------ Data extracts
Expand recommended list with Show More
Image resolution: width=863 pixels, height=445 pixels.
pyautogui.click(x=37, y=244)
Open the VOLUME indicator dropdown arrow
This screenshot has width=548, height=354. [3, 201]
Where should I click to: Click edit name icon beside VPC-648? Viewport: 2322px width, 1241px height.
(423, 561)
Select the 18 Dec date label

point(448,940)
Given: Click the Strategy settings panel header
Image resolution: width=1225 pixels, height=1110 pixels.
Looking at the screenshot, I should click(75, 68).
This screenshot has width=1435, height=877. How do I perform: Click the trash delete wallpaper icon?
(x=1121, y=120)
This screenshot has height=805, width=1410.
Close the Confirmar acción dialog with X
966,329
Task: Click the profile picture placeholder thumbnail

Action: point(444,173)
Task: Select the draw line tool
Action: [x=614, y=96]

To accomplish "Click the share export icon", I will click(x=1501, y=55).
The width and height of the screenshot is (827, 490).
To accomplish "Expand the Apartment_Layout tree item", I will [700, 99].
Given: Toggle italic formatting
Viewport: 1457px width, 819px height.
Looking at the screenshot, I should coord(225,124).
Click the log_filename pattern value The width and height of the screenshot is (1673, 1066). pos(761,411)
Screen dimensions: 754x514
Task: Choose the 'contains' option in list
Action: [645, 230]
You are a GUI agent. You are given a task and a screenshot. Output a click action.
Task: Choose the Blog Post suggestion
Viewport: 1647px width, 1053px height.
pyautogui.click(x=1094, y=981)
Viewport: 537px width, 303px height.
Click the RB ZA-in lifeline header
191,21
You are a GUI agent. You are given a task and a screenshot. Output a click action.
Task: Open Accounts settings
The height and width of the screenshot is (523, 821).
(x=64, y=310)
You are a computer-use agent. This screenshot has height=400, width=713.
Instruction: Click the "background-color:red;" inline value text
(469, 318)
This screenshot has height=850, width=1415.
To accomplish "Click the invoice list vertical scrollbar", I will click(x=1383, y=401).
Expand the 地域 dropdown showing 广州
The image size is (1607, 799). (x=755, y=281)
------------
**Task to carry out**
Repeat only the lines from the one holding "Task: Open Accounts settings" through the last line of the data.

**Written reply**
Task: Open Accounts settings
The height and width of the screenshot is (523, 821).
(x=64, y=310)
You are a computer-use agent. This screenshot has height=400, width=713.
Instruction: Click the "background-color:red;" inline value text
(469, 318)
This screenshot has height=850, width=1415.
To accomplish "Click the invoice list vertical scrollbar", I will click(x=1383, y=401).
Expand the 地域 dropdown showing 广州
The image size is (1607, 799). (x=755, y=281)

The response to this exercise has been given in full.